Later that week in Washington, D.C., a bodyguard assigned to Director of Central Intelligence William Kiley left the DCI’s home on the old Rockefeller estate on Foxhall Road to retrieve the Washington Post. As he did each morning before delivering the newspaper to his boss, he carefully checked it for explosive devices. This was standard security procedure.
Today the bodyguard found a package. It contained a videotape cassette. A Polaroid photograph of a haggard Thomas Fitzgerald was taped to the slipcase, announcing that he had been kidnapped—not by Abu Nidal’s Fatah Revolutionary Council, but by Hezbollah, a fanatical, pro-Iranian terrorist group.

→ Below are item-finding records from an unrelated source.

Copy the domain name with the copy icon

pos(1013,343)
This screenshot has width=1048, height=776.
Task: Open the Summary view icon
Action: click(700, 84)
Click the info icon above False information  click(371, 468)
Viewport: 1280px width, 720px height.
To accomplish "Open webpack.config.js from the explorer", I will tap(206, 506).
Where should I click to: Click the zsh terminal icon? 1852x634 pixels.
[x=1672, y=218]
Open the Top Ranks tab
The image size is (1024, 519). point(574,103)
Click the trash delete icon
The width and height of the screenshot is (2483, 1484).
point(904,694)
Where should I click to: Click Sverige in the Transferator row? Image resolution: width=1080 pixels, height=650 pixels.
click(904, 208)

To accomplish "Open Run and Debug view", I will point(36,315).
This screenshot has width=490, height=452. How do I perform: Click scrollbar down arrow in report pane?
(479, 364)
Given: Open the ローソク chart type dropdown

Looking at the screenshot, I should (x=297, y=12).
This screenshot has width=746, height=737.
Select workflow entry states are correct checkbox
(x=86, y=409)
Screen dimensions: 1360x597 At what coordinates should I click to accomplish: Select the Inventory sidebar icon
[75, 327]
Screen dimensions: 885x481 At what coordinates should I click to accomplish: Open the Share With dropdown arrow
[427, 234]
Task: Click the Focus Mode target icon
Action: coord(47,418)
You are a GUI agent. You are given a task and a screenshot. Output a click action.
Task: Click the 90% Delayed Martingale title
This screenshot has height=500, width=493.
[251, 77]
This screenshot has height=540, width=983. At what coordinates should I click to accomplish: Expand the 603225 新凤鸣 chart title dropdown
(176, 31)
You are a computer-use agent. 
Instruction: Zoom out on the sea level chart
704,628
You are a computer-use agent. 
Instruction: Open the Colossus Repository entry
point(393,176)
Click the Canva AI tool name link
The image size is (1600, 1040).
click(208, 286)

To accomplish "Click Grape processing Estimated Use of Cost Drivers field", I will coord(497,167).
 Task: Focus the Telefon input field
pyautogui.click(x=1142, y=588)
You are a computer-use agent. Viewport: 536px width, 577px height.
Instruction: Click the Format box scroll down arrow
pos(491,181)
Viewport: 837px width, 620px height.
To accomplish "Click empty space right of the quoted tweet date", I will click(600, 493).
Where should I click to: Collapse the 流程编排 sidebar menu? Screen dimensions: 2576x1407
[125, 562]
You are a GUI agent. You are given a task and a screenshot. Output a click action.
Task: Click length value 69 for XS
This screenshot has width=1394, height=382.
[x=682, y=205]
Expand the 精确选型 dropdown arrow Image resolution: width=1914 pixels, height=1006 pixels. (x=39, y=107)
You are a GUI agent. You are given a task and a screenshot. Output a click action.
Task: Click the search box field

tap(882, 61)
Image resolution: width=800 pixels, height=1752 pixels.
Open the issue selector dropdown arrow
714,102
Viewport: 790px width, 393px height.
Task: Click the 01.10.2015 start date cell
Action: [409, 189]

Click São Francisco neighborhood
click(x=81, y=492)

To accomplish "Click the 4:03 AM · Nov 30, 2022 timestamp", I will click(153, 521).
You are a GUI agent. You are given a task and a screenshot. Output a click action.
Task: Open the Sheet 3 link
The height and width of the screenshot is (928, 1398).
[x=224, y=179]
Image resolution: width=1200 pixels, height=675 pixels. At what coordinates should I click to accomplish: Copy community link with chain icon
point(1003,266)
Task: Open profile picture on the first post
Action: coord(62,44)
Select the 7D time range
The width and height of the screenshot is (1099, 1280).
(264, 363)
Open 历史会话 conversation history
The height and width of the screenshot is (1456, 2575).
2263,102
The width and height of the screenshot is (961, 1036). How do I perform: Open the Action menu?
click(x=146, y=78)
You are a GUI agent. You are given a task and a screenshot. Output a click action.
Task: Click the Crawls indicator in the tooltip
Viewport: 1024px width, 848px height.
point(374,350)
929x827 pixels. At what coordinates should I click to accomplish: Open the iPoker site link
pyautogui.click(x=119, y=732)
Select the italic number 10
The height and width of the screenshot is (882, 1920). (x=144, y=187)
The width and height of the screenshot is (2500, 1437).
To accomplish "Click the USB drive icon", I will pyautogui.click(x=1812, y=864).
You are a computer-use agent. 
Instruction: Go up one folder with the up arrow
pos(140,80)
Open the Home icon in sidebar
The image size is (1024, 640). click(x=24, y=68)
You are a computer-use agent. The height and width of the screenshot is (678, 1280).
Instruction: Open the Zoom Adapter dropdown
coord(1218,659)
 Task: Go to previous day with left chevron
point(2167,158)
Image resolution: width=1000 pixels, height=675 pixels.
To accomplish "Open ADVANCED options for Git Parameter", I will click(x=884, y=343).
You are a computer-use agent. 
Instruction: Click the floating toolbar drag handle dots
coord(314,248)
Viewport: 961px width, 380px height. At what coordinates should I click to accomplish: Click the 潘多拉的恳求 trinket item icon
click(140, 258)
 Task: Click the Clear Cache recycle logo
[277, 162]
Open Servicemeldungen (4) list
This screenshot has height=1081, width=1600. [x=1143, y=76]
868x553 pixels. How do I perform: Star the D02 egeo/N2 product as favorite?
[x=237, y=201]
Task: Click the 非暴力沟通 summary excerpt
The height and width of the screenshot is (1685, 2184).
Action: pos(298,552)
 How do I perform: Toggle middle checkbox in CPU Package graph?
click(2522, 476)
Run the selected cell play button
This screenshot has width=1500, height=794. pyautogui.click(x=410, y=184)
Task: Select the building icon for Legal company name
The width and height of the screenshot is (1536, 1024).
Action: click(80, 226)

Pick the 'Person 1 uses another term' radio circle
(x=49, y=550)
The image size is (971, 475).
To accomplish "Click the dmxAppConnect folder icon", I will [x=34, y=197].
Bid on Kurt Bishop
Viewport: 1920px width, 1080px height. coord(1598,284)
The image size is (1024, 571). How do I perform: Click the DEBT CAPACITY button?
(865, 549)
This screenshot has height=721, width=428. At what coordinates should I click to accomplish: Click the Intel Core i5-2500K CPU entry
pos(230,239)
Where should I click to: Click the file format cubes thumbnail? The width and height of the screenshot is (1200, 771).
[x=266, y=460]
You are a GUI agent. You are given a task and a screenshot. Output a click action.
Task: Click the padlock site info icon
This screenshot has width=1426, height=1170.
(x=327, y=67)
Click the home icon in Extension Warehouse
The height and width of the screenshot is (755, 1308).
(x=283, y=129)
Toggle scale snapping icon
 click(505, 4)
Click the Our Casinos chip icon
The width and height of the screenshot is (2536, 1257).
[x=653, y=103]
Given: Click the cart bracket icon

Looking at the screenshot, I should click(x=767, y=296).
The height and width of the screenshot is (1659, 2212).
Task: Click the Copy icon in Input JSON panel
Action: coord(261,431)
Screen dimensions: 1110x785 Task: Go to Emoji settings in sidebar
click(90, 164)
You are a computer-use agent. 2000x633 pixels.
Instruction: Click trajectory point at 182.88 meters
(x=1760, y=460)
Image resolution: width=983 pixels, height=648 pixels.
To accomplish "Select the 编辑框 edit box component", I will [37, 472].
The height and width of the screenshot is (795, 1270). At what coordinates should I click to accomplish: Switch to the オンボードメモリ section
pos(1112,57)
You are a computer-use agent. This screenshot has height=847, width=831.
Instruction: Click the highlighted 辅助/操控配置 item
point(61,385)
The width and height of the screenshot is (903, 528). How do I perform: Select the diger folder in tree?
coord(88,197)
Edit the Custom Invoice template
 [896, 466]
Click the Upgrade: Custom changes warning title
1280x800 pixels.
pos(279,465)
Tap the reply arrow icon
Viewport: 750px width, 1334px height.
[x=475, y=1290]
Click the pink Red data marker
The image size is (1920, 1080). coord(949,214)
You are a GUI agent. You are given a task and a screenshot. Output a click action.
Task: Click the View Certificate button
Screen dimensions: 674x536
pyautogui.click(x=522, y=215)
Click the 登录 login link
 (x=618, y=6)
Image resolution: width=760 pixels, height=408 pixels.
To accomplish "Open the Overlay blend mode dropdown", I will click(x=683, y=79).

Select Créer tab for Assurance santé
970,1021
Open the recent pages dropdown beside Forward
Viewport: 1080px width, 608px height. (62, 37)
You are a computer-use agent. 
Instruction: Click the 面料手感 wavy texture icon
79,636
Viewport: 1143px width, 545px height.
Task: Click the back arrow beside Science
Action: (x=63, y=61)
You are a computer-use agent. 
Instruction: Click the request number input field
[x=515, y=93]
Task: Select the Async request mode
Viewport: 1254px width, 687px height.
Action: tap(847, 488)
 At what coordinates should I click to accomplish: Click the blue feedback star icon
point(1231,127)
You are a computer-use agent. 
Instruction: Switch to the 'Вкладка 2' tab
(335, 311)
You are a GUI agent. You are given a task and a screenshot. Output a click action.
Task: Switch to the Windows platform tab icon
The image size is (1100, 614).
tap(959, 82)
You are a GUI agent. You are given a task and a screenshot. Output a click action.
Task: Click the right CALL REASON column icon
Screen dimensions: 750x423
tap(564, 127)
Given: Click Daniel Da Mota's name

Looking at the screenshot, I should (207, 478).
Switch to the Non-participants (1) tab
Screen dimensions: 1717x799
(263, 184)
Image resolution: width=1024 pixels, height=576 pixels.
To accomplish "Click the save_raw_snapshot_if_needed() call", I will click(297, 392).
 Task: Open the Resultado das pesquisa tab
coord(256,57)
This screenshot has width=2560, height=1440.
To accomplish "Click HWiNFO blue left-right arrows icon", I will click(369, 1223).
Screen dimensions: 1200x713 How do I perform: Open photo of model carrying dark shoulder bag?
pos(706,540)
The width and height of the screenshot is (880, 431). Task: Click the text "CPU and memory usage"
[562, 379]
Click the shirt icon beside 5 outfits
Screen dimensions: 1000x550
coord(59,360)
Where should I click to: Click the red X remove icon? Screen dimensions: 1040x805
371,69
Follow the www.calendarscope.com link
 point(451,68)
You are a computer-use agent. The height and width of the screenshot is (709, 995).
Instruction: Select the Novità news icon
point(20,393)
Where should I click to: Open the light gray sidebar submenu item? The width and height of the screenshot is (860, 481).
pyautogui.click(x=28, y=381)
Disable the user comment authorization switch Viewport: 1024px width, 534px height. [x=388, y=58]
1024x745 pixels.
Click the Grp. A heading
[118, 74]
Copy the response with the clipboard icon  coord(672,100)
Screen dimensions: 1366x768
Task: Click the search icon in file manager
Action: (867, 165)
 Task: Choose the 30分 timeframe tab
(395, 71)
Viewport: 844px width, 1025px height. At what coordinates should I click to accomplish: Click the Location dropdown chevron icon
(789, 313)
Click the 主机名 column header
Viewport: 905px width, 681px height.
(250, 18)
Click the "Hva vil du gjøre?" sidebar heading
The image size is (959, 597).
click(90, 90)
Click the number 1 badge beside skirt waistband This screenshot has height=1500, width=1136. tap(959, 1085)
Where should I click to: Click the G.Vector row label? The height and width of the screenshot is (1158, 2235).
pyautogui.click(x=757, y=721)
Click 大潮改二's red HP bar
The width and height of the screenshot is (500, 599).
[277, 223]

The DCI’s face was ashen when he finished viewing the videotape of Bassam’s torture and death. He sat in stunned silence for several moments before his eyes drifted to the Polaroid of Fitzgerald. The chilling implication that his longtime colleague and friend could suffer the same fate horrified him.
This was the second time in as many months that Kiley had been personally burned by terrorists. The first, the discovery that two former CIA agents had set up and equipped numerous terrorist training camps in Libya, still tormented him.
“Goddamned animals,” the DCI whispered hoarsely, seething with hatred. “They turned the worst of my people, now they kidnapped the best.”
And that was the moment he went over the edge; there were no rules anymore, no cost too great, no person too valuable. Whatever it took, Bill Kiley would find a way to satisfy his hunger for vengeance.